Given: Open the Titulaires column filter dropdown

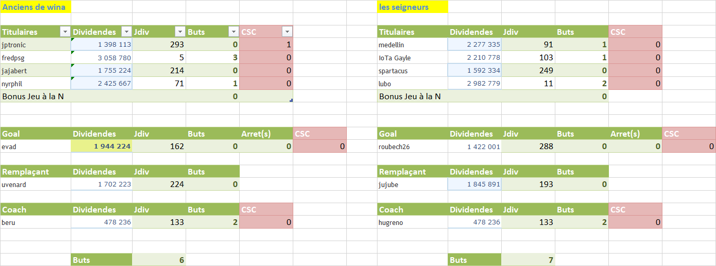Looking at the screenshot, I should point(65,32).
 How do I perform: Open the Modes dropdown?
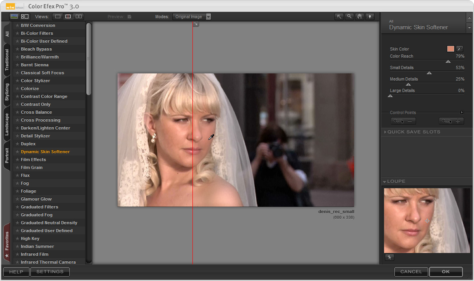tap(208, 17)
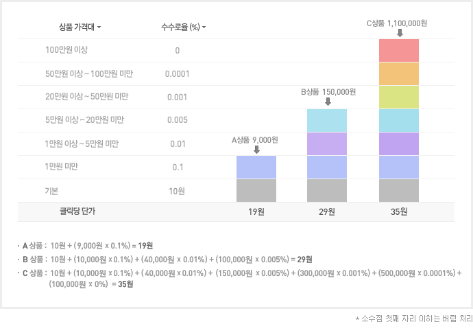Select the 100만원 이상 price range row
Image resolution: width=473 pixels, height=333 pixels.
(x=66, y=50)
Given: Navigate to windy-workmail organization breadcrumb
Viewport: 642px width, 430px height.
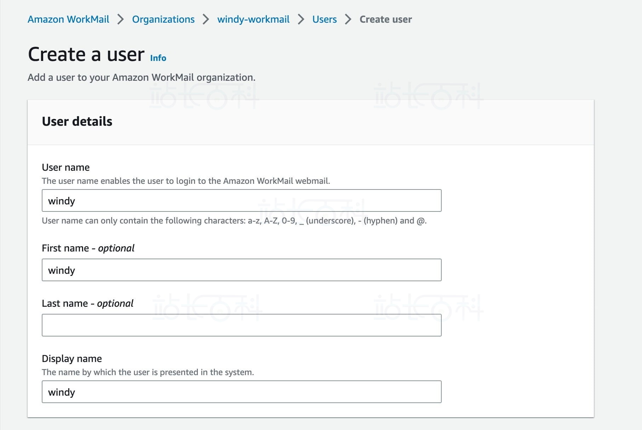Looking at the screenshot, I should [x=253, y=19].

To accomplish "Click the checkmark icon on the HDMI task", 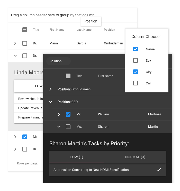I will [159, 170].
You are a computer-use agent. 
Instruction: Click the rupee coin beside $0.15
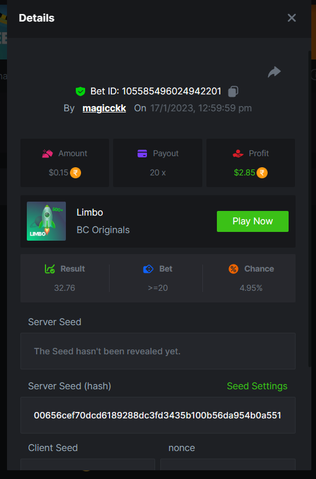tap(75, 172)
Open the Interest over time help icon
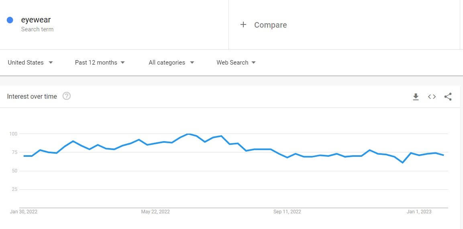The image size is (463, 229). point(67,96)
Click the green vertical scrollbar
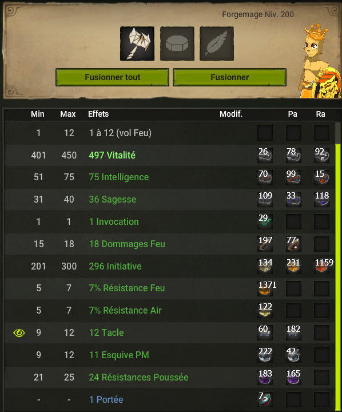The width and height of the screenshot is (342, 412). tap(338, 276)
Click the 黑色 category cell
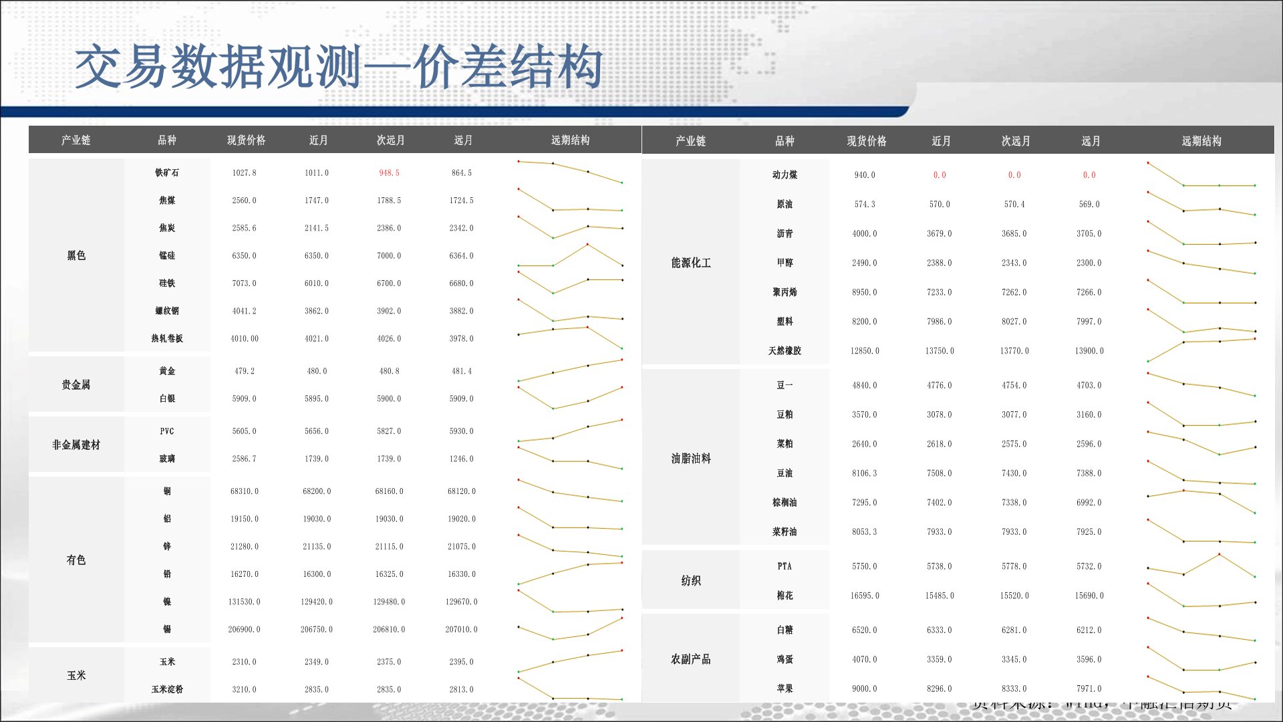Viewport: 1283px width, 722px height. pos(76,255)
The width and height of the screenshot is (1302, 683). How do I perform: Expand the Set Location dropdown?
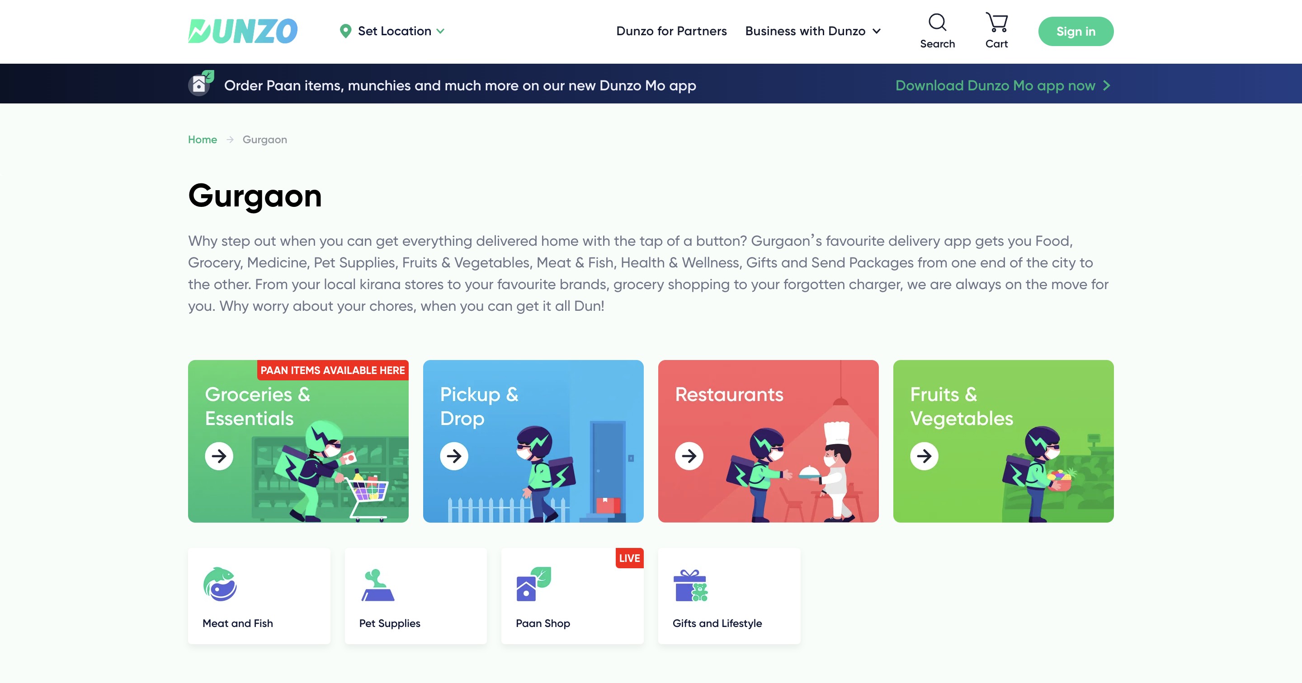coord(441,31)
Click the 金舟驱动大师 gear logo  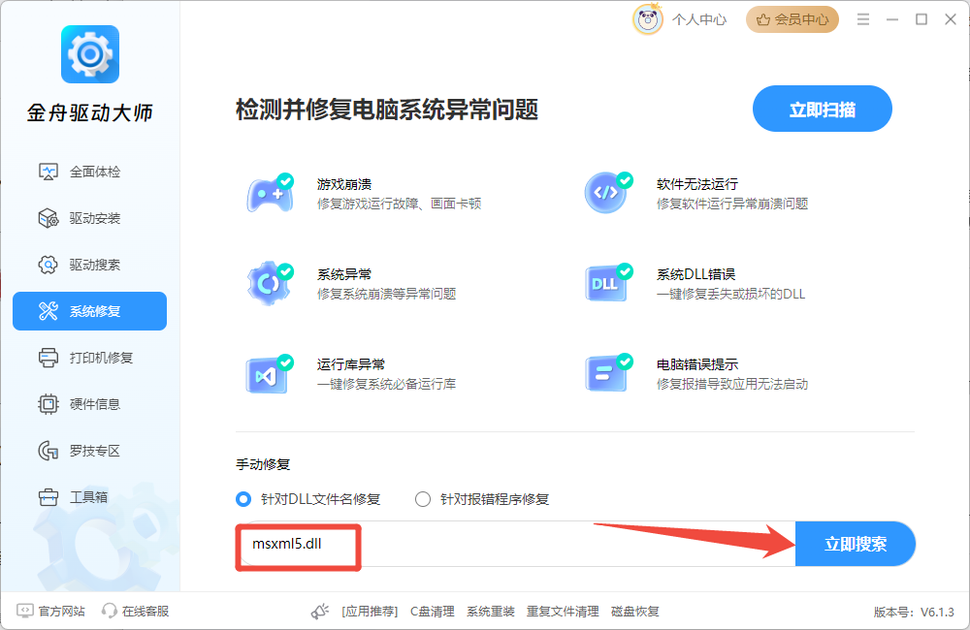89,54
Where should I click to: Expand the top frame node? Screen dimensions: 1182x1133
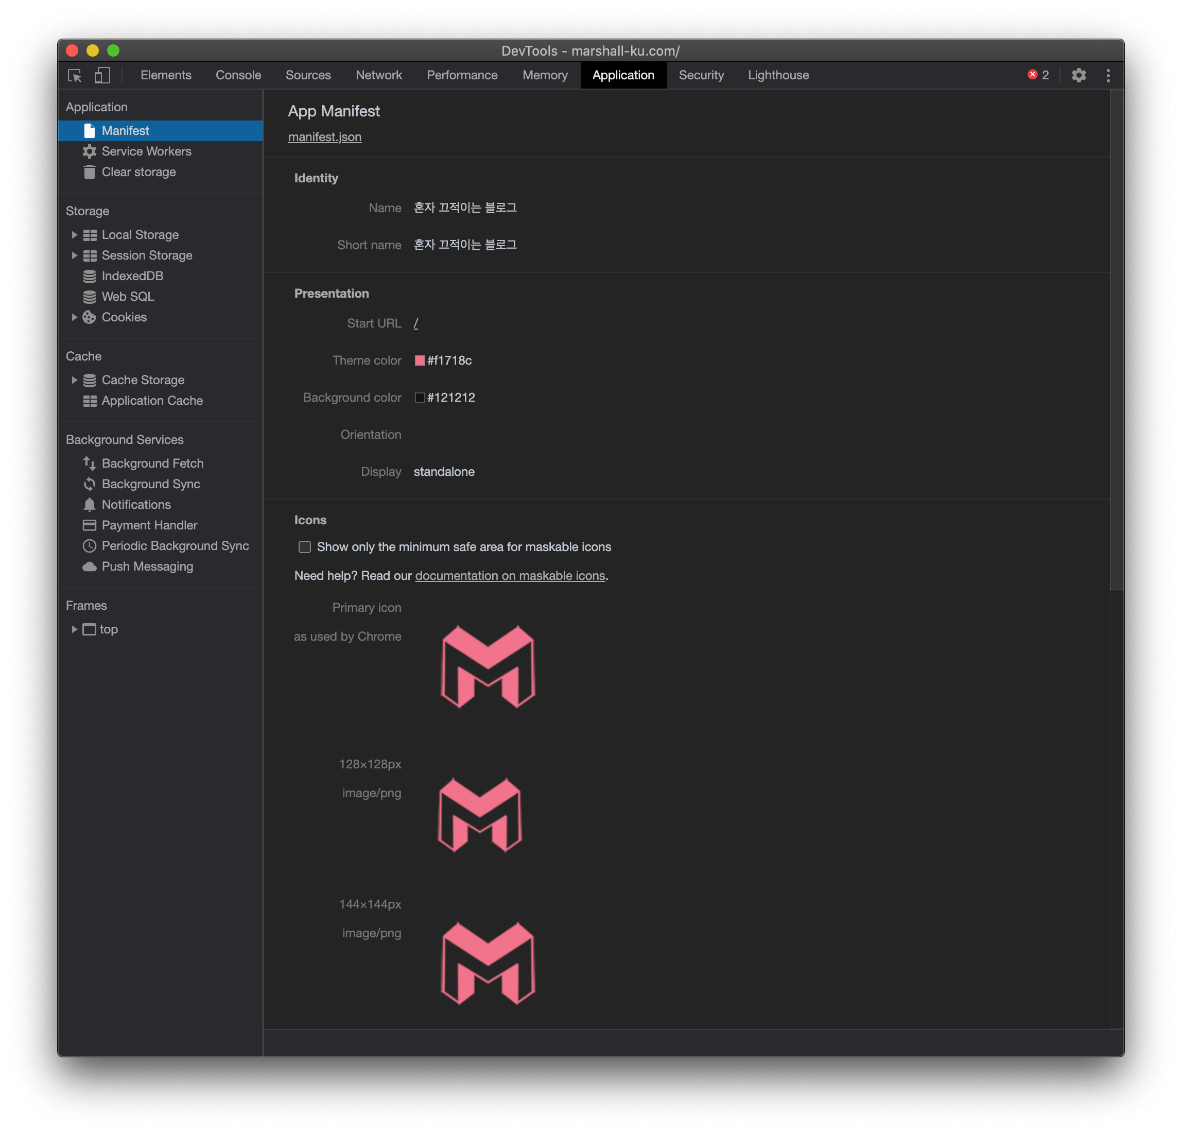coord(74,629)
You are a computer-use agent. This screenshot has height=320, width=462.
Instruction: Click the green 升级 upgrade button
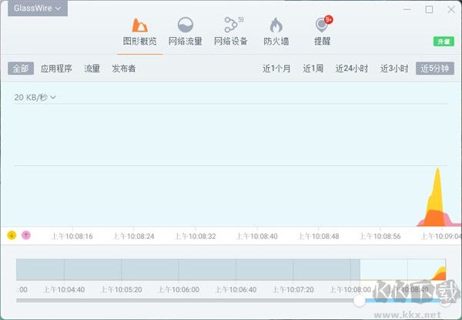pyautogui.click(x=443, y=40)
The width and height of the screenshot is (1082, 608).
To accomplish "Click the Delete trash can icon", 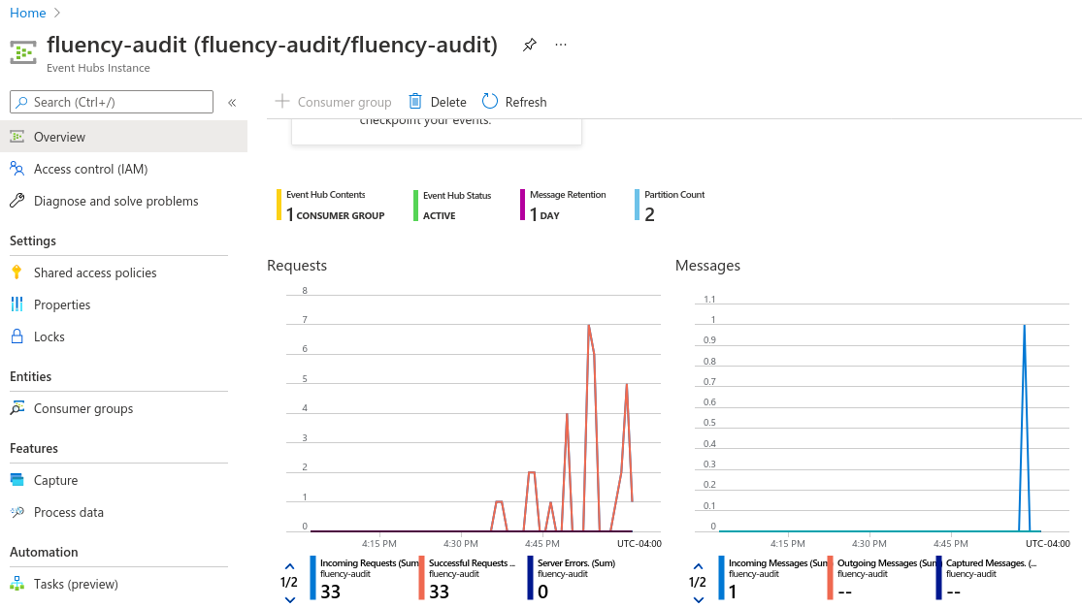I will [415, 102].
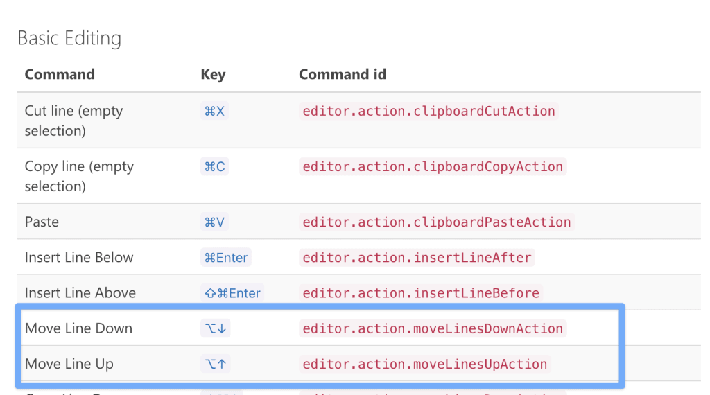The image size is (710, 395).
Task: Select the "Insert Line Below" command cell
Action: (x=79, y=258)
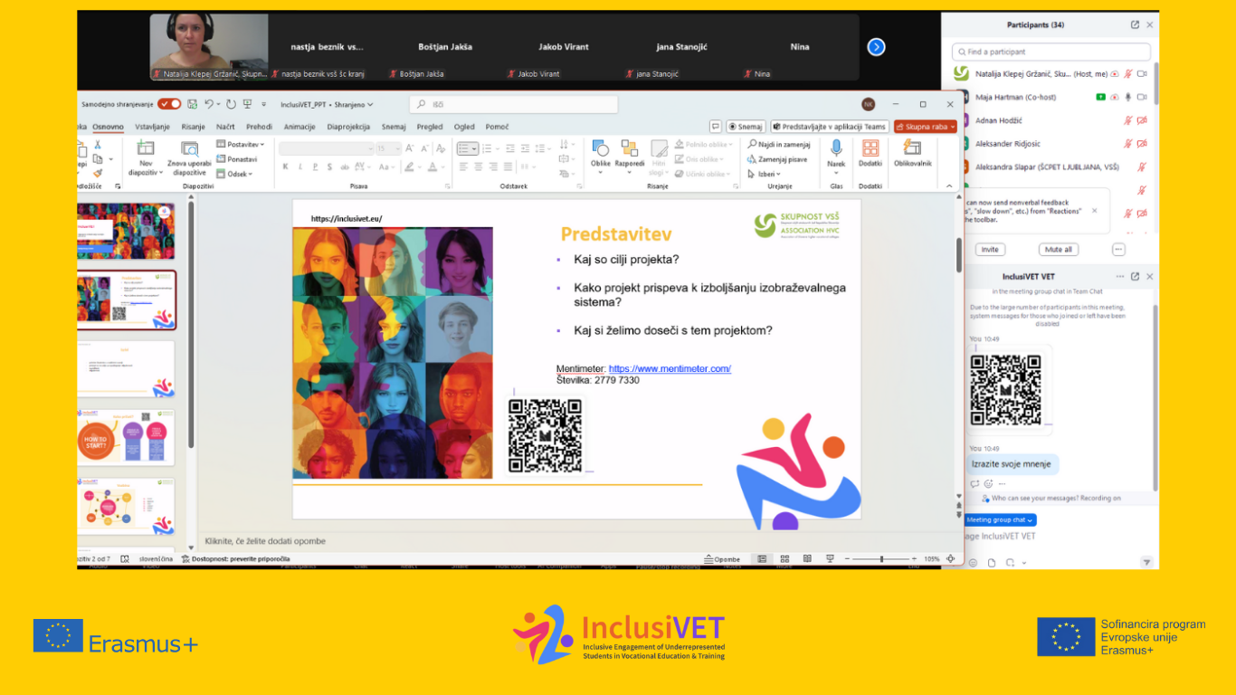Expand the Postavitev layout dropdown
Screen dimensions: 1236x695
tap(242, 144)
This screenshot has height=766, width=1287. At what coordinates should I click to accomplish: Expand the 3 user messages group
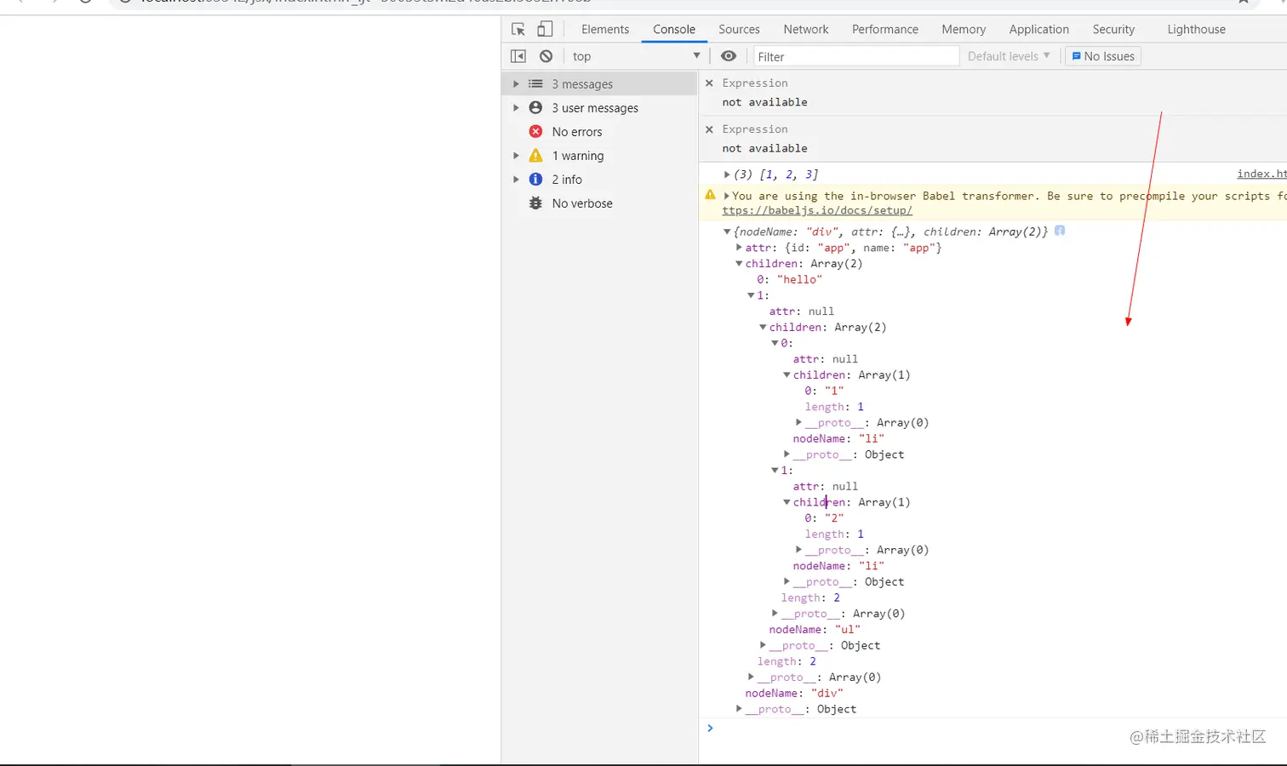click(516, 108)
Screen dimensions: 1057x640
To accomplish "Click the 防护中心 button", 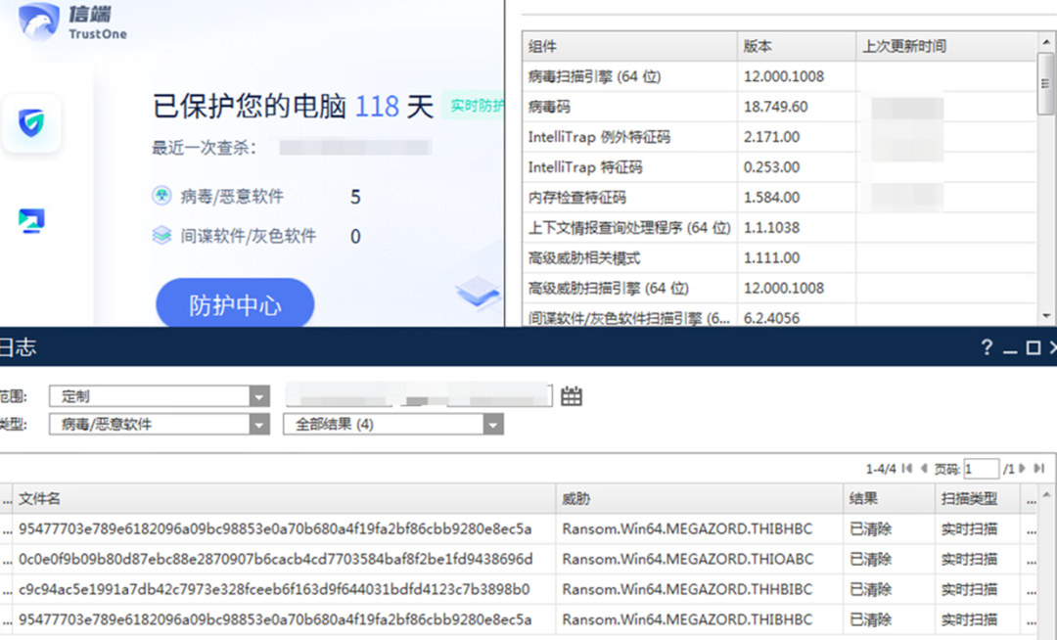I will (234, 303).
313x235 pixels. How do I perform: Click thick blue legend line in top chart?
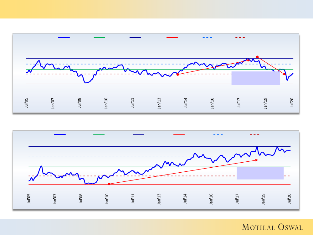(64, 38)
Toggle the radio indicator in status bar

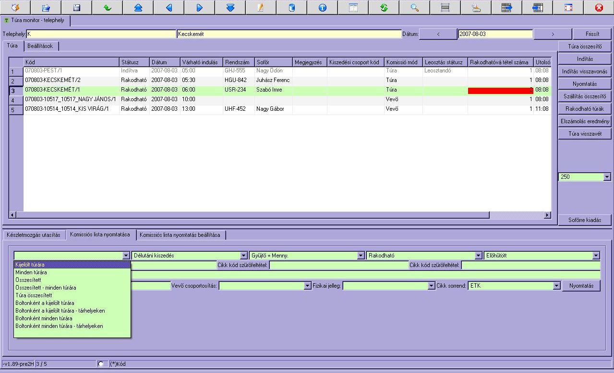click(x=101, y=364)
========================================================================
Could you quote the listing word for word, from the line containing "313x235 pixels. How" through the end of the listing, inclusive, leaving out the pictures?

§ In response
313x235 pixels. How do I perform: Click thick blue legend line in top chart?
(64, 38)
Toggle the radio indicator in status bar

click(x=101, y=364)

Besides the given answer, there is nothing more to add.